The Doors em Lisboa: o novo olhar da serpente

Ontem Lisboa viu os Doors. Perdão, os Doors do Século XXI. O que é isso afinal? Como é que se ressuscita uma lenda? Eis perguntas que assaltavam as muitas pessoas que fizeram questão de presenciar o ritual de passagem para esta nova vida da banda. Depois do cepticismo de muitos, as conclusões: a máquina está bem oleada, as canções continuam hoje tão arrebatadoras como no dia em que foram tocadas pela primeira vez e Ian Astbury provou estar à altura da missão que lhe coube no destino: substituir o mito. Esse, Jim Morrison, pairou pelo Atlântico desde o início. Hoje à noite, a cerimónia repete-se.

A abertura do concerto faz-se com música épica a acompanhar o surgimento de um cartaz com a célebre imagem de Jim Morrison. A homenagem não poderia faltar e começa aqui. Segue-se “Roadhouse blues” e a multidão está conquistada. A partir daqui, deixa-se levar sem condições pelo novo xâmane e pelos velhos índios desta guarda: o guitarrista Robbie Krieger e o teclista Ray Manzarek.

Com “Break on trough” passamos de vez para o outro lado do espelho, para as areias do deserto por onde há décadas serpenteia a música imortal, sedutora e hipnótica dos Doors. Depois do embarque, são inevitáveis uns quantos arrepios colectivos criados pela música, elevados pelo ambiente e exponenciados pelas imagens caleidoscópicas projectadas em pano de fundo, aquelas que antes eram apenas invocadas e agora estão mesmo lá para nos hipnotizar. Como a serpente da canção.

Momentos houve em que o espectáculo ameaçou tornar-se um circo. Mas as duas horas de concerto fizeram esquecer isso e, a julgar pelos comentários finais, agradaram tanto aos fãs acérrimos como aos simples curiosos. Assim, a par dos êxitos do grupo, esteve também presente grande parte de “L.A. Woman”, o álbum que a banda nunca chegou a apresentar ao vivo pela perda de Jim Morrison. É a ele que dedicam os temas. Ele nunca deixou a sala. E encarnou nuns quantos corpos, o de Ian incluído.

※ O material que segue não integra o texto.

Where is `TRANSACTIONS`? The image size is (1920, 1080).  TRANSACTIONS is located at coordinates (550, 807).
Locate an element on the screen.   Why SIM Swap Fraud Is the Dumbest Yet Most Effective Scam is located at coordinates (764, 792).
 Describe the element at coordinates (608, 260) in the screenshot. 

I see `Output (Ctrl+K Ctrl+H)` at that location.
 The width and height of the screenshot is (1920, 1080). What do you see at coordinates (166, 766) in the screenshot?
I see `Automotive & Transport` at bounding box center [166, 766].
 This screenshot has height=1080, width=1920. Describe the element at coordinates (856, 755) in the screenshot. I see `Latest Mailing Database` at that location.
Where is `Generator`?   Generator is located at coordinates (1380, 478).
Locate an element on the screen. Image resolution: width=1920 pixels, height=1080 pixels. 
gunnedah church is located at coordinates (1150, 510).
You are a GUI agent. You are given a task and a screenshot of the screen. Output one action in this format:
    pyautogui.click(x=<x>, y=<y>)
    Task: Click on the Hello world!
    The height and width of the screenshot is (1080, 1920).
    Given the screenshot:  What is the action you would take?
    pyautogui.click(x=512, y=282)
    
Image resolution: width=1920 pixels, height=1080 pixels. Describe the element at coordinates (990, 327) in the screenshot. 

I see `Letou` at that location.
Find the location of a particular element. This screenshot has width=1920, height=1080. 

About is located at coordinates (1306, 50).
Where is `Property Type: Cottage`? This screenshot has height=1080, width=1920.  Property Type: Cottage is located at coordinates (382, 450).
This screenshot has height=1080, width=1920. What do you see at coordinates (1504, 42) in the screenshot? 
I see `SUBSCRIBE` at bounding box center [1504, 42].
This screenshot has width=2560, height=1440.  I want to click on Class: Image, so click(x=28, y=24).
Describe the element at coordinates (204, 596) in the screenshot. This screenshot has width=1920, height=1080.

Mas será que o projecto é válido sem Jim Morrison na dianteira? É ou não legítimo seguir em frente transportando as palavras desse poeta americano? E, afinal, Ian Astbury convence ou não na pesada tarefa de substituir o rei lagarto?

A resposta é sim e não. Não, não o substitui verdadeiramente. Aliás, não é essa a sua intenção. Nem tal seria possível. Jim Morrison era, é e será sempre o espírito-mor dos Doors. Mas não há dúvida de que Ian é talhado para o papel. Partilha do mesmo timbre e a parecença é arrepiante, daquelas de enganar os sentidos quando fechamos os olhos. No entanto, sabemos que não é um mero número de karaoke bem conseguido, porque já nos Cult a voz de Astbury era assim. E a postura é mais do que adequada: reverencial em relação ao espírito de Morrison e aos Doors originais, mas competente na sua função, com rebeldia q.b. que se percebe real e não forjada numa recordação.

Acrescente-se a isto o facto de Ian já conhecer bem o público português e não é difícil perceber que o grupo conseguiu agarrar o público sem dificuldade. O concerto não podia de facto ter corrido melhor. Mas nada podia preparar o público para a situação inédita do final. Depois do inevitável “Light my fire” – já em encore – as luzes acendem-se e as pessoas começam a dirigir-se para a saída enquanto Ian está mergulhado nas filas da frente.

Quando tudo parece terminado, a banda volta para tocar mais uma. Aí vem “Soul kitchen”, tocada em plena luz, com a possibilidade de ver os movimentos de todo e cada um dos presentes em qualquer ponto do pavilhão. Aí sim, sem luzes coloridas, sem caleidoscópios, sem músicas épicas. Sem artifícios.